E N D O R S E M E N T
[1] The appellant appeals from judgments of Rogers J. and the orders of Herold J. The judgments of Rogers J. concern custody and access (August 2, 2000) and various financial issues, including spousal and child support, (December 5, 2000). The orders of Herold J. (September 6 and 18, 2001) concern the status of the boat pending execution of Rogers J.'s judgment of December 5, 2000 and pending appeal to this court.
Custody and access
[2] The appellant does not now seek custody of the children and concedes that there is no basis for interfering with the order for no access in relation to Virginia and extremely limited access to Alexandra. However, he renews his application that the court order counselling for Alexandra in the hope that at some point she will be willing to initiate greater access. The appellant submits that he should be given greater access to Charlotte. Finally, the appellant has raised a concern about paragraph 15 of the reasons for judgment. He submits that in this paragraph the trial judge appeared to accept what he says are unfounded allegations of abuse. He does not refer to any specific errors in law or in fact made by the trial judge in respect of custody and access.

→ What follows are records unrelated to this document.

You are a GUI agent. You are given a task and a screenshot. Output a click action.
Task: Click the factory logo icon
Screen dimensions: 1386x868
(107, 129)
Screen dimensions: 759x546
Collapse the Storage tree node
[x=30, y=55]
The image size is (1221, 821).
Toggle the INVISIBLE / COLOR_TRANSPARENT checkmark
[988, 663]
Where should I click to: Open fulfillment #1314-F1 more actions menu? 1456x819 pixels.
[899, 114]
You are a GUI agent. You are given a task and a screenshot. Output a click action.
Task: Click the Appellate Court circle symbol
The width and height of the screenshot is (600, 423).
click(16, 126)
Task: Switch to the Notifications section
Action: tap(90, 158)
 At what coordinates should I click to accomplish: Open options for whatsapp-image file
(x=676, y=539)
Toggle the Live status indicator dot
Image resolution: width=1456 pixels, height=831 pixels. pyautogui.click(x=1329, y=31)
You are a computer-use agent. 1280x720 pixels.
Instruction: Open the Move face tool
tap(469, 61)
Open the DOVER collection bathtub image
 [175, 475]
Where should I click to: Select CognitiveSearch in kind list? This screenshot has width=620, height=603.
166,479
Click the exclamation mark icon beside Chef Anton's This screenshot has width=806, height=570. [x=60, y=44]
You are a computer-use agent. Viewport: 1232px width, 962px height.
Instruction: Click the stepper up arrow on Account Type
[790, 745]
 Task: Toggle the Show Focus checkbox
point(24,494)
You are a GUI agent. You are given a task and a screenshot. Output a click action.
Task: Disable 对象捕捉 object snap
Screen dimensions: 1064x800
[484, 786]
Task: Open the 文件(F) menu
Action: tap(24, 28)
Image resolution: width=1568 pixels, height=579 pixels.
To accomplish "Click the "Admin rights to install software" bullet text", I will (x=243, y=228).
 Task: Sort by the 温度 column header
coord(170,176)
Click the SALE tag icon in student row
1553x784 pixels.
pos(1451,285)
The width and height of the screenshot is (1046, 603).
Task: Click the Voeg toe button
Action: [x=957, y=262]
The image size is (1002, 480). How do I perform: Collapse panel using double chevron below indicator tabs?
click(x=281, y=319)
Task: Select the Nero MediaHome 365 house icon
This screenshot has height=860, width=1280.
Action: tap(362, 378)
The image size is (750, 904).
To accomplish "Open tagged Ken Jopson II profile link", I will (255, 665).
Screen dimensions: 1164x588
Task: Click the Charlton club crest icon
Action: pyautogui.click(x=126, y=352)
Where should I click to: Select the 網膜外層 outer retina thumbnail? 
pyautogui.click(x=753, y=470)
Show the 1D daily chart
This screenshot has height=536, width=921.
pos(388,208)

[3] We are not persuaded that there is any basis for interfering with the trial judge’s judgment respecting custody and access. This court is required to give substantial deference to decisions of trial judge’s in matters of custody and access. See Van De Perre v. Edwards, 2001 SCC 60. There is no error in the reasons of the trial judge. She considered the various factors and could properly conclude that the limited access was in the best interests of the children. As the court said in Van De Perre, the Court of Appeal is not in a position to determine what it considers to be the correct conclusions from the evidence in the name of the interests of the children. That is the role of the trial judge. As to paragraph 15 of the reasons, as the appellant acknowledged, the appeal is against the judgment, not the reasons. That said, it is obvious to us that the trial judge had no concern about abuse since she permitted unsupervised access to the youngest of the children.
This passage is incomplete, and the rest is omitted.